# Feature Importance for Listings
The goal of this notebook is to find out which features of a listing contribute most to moving them to a closed status. A random forest model will be trained to predict the status of a listing based on these features. This model will then be analysed to see which features had the largest effect on the final status of the listing. The results of this analysis will be used to inform what fields are to be brought in for the Agent Classification project.
## Creating Training Data
The first step is to create training data. `reso_reso_properties` was used so that joins between the `listings` table and the `features`, `amenities`, and `listing_histories` would not have to be made. The query used to generate the input data is `reso_reso_properties.sql`. In order to keep the distribution of the target in the sample the same as the population, I first checked the distribution of status for all listings in NY (in `ny_status_dist.csv`)

In [1]:
import pandas as pd

In [2]:
dist = pd.read_csv('ny_status_dist.csv')
dist

Unnamed: 0,standard_status,count
0,Active,14408
1,Active Under Contract,7
2,Canceled,14
3,Closed,884854
4,Coming Soon,3080
5,Expired,174018
6,Hold,48847
7,Pending,13105
8,Withdrawn,252553


In [3]:
dist['target'] = [1 if x in ['Active Under Contract', 'Closed', 'Pending'] else 0 for x in dist['standard_status']]

In [4]:
dist[(dist['target'] == 0) & (dist['standard_status'] != 'Active')]['count'].sum()/dist[dist['standard_status'] != 'Active']['count'].sum()

0.3476350511958782

In [5]:
dist[(dist['target'] == 1)]['count'].sum()/dist[dist['standard_status'] != 'Active']['count'].sum()

0.6523649488041218

Since the distribution of the target is ~34.4% were successful in selling their listing and 64.6% were unsuccessful in selling their listing, this is the same distribution that I am aiming for in the sample dataset.

In [6]:
train_df = pd.concat([pd.read_csv('data/listings_sample_target_true.csv', low_memory=False), pd.read_csv('data/listings_sample_target_false.csv', low_memory=False)])
train_df['target'] = [1 if x in ['Active Under Contract', 'Closed', 'Pending'] else 0 for x in train_df['standard_status']]
print(f"closed listings: {len(train_df[train_df['target'] == 1])}, not closed listings: {len(train_df[train_df['target'] == 0])}")

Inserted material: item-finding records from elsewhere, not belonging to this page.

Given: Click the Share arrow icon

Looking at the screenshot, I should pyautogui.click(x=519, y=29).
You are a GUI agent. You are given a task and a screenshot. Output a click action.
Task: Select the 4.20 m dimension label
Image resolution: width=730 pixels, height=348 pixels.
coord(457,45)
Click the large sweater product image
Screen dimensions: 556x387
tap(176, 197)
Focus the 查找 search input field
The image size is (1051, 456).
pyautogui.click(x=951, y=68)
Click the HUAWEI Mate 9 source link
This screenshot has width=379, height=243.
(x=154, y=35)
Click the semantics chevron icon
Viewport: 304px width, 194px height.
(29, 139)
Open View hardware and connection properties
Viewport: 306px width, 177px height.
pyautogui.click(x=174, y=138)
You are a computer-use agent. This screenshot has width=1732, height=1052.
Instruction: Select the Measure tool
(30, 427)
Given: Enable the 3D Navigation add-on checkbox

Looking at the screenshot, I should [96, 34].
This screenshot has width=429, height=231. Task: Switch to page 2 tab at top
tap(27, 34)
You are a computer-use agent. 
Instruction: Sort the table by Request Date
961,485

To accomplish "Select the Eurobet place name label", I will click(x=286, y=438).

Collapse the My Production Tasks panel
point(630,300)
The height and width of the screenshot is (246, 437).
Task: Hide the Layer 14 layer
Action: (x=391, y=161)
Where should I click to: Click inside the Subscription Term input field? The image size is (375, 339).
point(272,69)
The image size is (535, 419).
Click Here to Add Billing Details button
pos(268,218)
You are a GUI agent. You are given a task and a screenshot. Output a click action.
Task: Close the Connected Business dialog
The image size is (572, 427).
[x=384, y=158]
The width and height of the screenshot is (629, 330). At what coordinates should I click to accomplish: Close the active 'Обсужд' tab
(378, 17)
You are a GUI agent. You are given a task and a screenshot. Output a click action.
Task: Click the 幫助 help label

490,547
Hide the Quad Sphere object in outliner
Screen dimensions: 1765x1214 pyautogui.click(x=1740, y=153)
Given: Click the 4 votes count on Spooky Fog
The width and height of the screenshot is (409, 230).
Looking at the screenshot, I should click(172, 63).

closed listings: 34764, not closed listings: 65236


In [7]:
from datetime import datetime
def coalesce(*values):
    """Return the first non-None value or None if all values are None"""
    return next((v for v in values if pd.notna(v)), None)

def days_on_market(list_date, cancellation_date, close_date, expiration_date, withdrawn_date):
    try:
        delta = datetime.strptime(coalesce(close_date, cancellation_date, withdrawn_date, expiration_date), '%d/%m/%y') - datetime.strptime(list_date, '%d/%m/%y')
        return delta.days
    except TypeError:
        return -1

In [8]:
train_df['days_on_market'] = [days_on_market(a, b, c, d, e) for a, b, c, d,e in zip(train_df['listing_contract_date'], train_df['cancellation_date'], train_df['close_date'], train_df['expiration_date'], train_df['withdrawn_date'])]

In [9]:
train_df[train_df['days_on_market'] < -1][['listing_id', 'standard_status', 'listing_contract_date','close_date', 'cancellation_date', 'withdrawn_date', 'expiration_date']]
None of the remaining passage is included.